Abstract

e21163 Background: Colorectal cancers are the second leading cause of death by cancer. In Switzerland, about 1,600 people die of colorectal cancer and 4,000 new cases are diagnosed each year, the highest incidence in Europe. Disease risk increases rapidly after 50 years of age. The five year survival rate for colorectal cancer diagnosed an early stage of disease is greater than 90 percent, meaning that early detection is key in preventing colorectal cancer-related mortality. Every adult over 50 years is advised to participate in regular colorectal cancer screening. Standard colorectal cancer screening tools include fecal occult blood tests (FOBT) and colonoscopy, the gold standard. A new molecular diagnostic blood test for colorectal cancer based on Septin9 has been available as a CE-marked kit for over a year in Europe.

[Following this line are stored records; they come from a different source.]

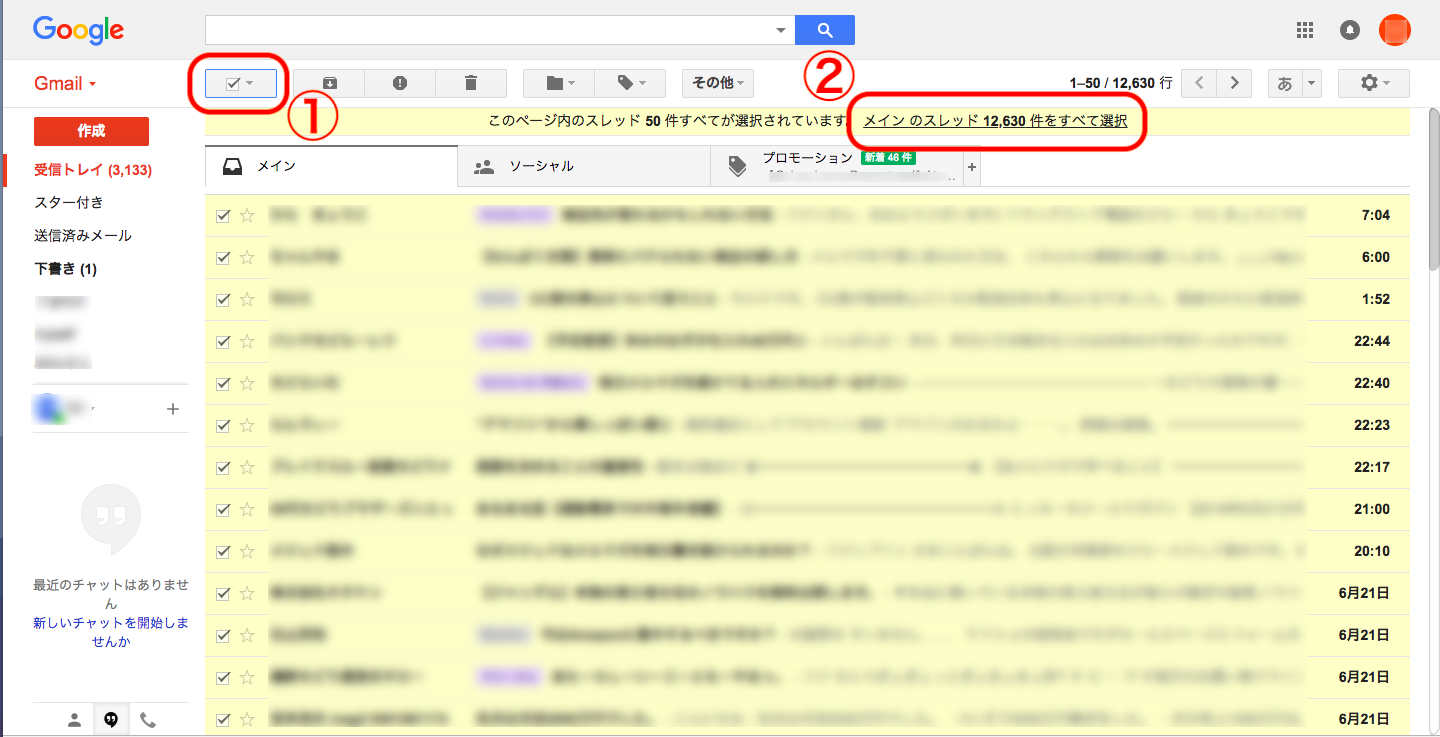The image size is (1440, 737).
Task: Click the 作成 compose button
Action: pos(91,131)
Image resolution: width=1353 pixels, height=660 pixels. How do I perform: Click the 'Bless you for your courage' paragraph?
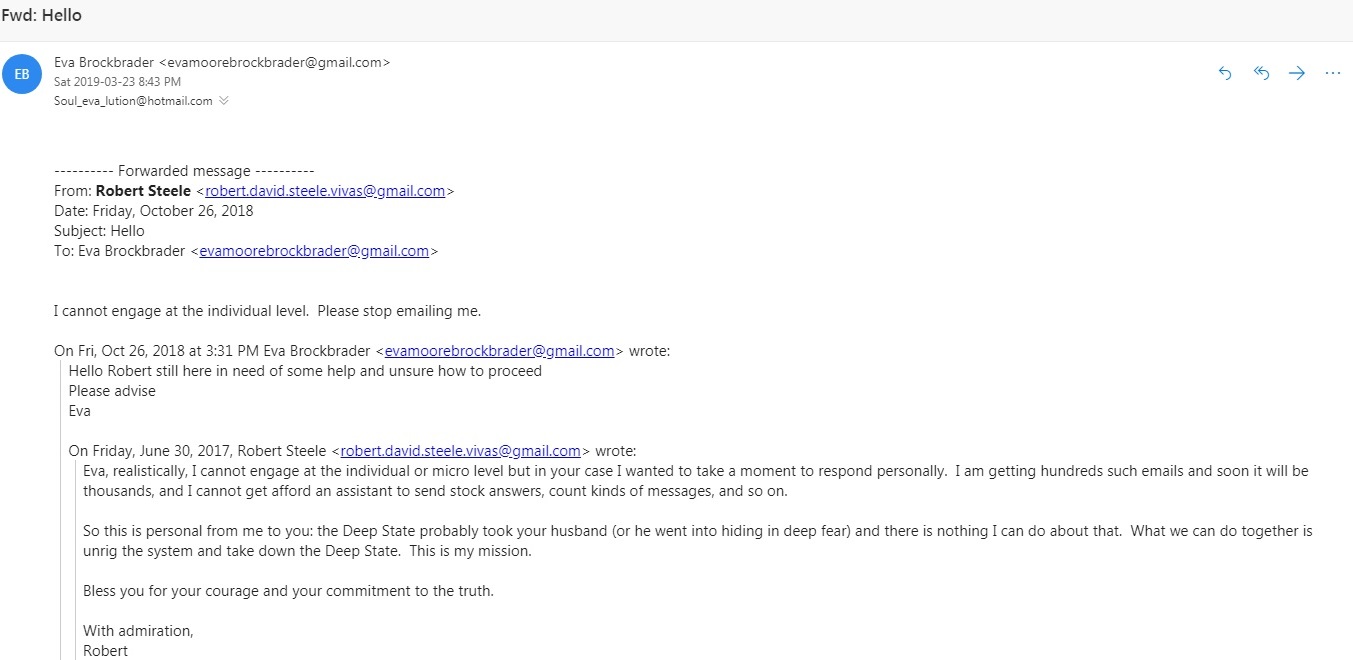tap(288, 591)
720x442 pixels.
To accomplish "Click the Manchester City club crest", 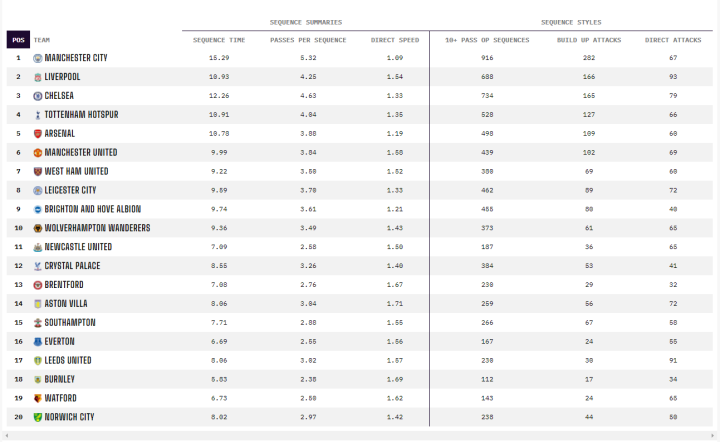I will click(38, 58).
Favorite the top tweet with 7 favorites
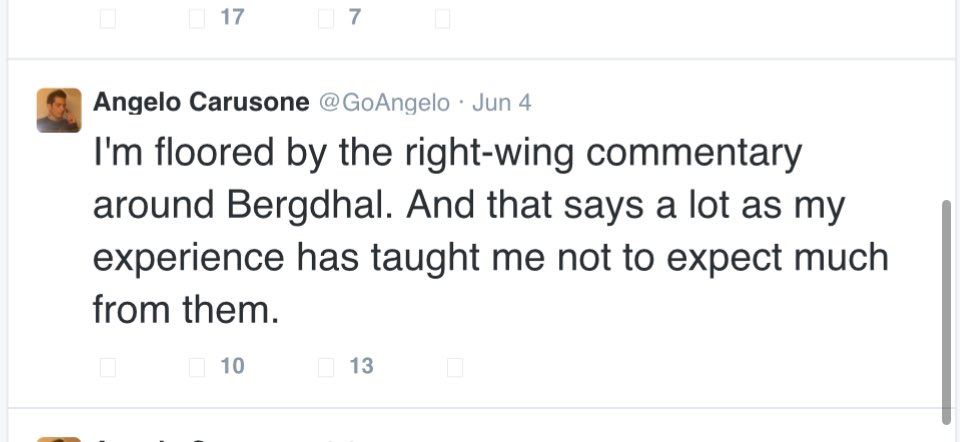The image size is (960, 442). click(325, 18)
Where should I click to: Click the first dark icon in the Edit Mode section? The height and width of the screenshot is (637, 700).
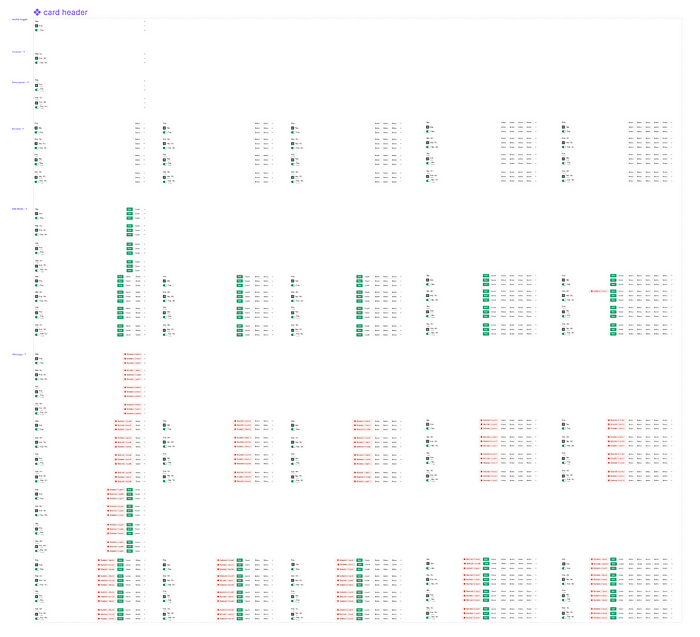click(37, 214)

Methods: It is based on the observation that even early stage colorectal cancer releases methylated SEPT9 DNA into the bloodstream that can be sampled for detection of methylated SEPT9 by a simple polymerase chain reaction based assay. The physician can prescribe the test for asymptomatic patients easily as no dietary restrictions are necessary and only a 10 ml blood sample is required. If the test is negative, the patient is recommended for repeat screening after one to two years. Results: We will describe the characteristics of colorectal cancers that have been identified in patients positive for the Septin9 test in routine clinical use. As of October 2010, compliance to follow-up colonoscopy in Septin9 positive subjects we followed was greater than 90%. Invasive adenocarcinoma was diagnosed in two Septin9 positive patients. Adenomatous polyps with mid to high grade dysplasia were identified in an additional seven patients. Conclusions: In summary, the Septin9 test offers patients with certain physical conditions, e.g. acute hemorrhoids, a reasonable alternative for colorectal cancer screening.